The query language supports:

  • Comparison: ==, !=, >, <, >=, <=

  • Logical: and, or, not (case-insensitive)

  • Membership: in [...], not in [...]

  • Grouping: parentheses (...)

  • Field paths: dotted notation for nested JSON (args.level)

  • Values: strings ("POSIX"), integers (1000), floats (3.14), booleans (true/false)

Keywords (and, or, not, in, true, false) are case-insensitive: AND, and, And all work. String values are case-sensitive: cat == "POSIX" does not match "posix".

Python Field DSL

For programmatic query construction, use the Field class:

from dftracer.utils.query import Field

cat = Field("cat")
dur = Field("dur")
name = Field("name")

# Operators: ==, !=, >, <, >=, <=
q = cat == "POSIX"

# AND (&), OR (|), NOT (~)
q = (cat == "POSIX") & (dur > 1000)
q = (cat == "POSIX") | (cat == "STDIO")
q = ~(cat == "MPI")

# IN / NOT IN
q = name.is_in(["read", "write", "open"])
q = cat.not_in(["MPI"])

# Pass to TraceReader
reader = TraceReader("trace.pfw.gz")
lines = reader.read_lines(query=str(q))

ReadConfig Parameters

All reading methods accept these keyword arguments:

  • start_line / end_line – line range (1-indexed; 0 = no limit)

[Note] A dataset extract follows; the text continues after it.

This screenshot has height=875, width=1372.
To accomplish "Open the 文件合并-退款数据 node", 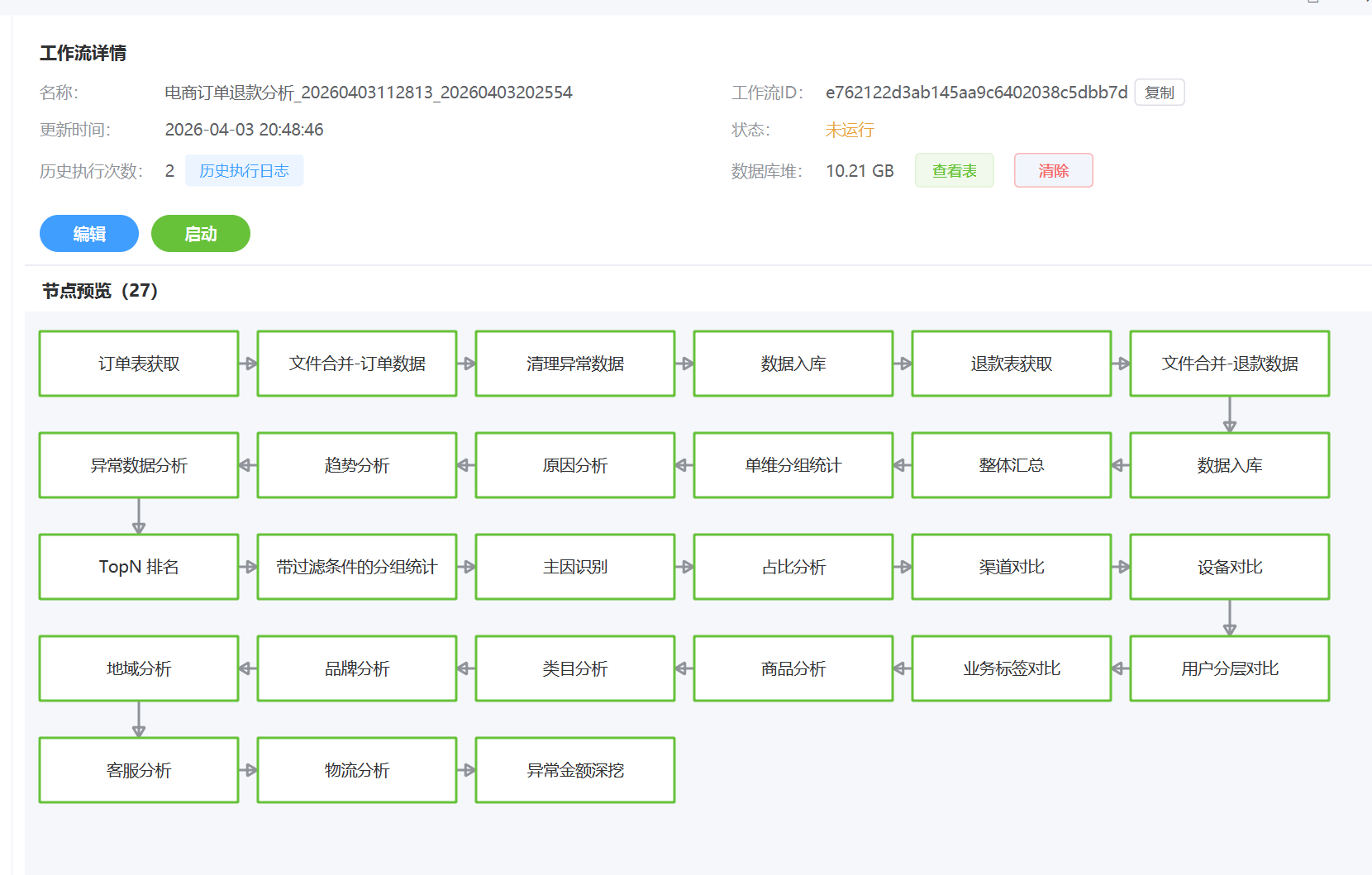I will coord(1230,364).
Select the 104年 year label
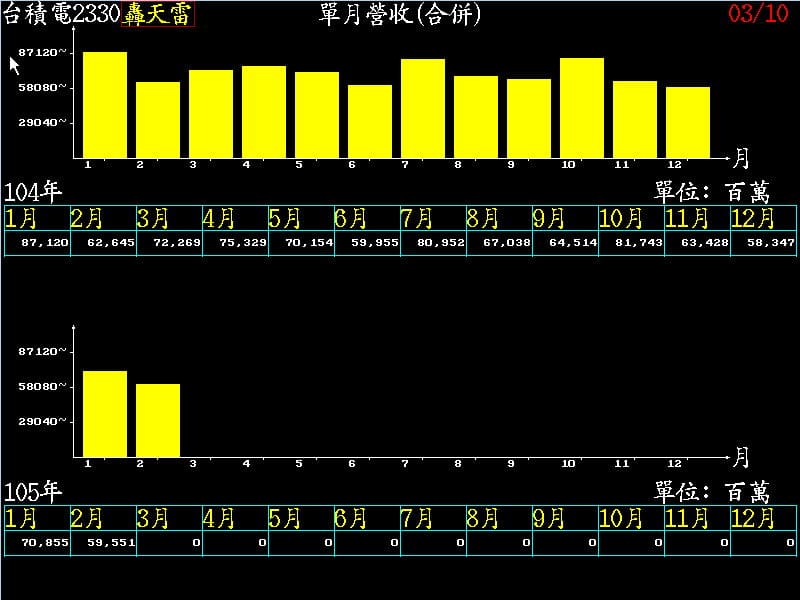This screenshot has height=600, width=800. click(34, 192)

  • start_byte / end_byte – byte range (0 = no limit)

  • buffer_size – internal buffer size in bytes (default 4 MB)

  • query – query DSL string for event filtering (default None)

Streaming methods (iter_lines, iter_raw, iter_json, iter_arrow, iter_arrow_stream) additionally accept:

  • memory_budget – soft cap on in-flight bytes queued from the C++ producer (0 = default)

iter_raw and read_raw additionally accept:

  • line_aligned – if True, chunks are aligned to line boundaries (default True)

  • multi_line – if True, chunks may contain multiple lines (default True)

iter_json and read_json additionally accept:

  • batch_size – events per parse batch (default 1024)

iter_arrow, iter_arrow_stream, and read_arrow additionally accept:

  • batch_size – maximum rows per Arrow batch (default 10000)

  • flatten_objects – expand object fields into top-level columns (default False)

  • normalize – coerce mixed-type columns into a canonical form (default False)

Out-of-range values are clamped to the actual file bounds (no errors thrown).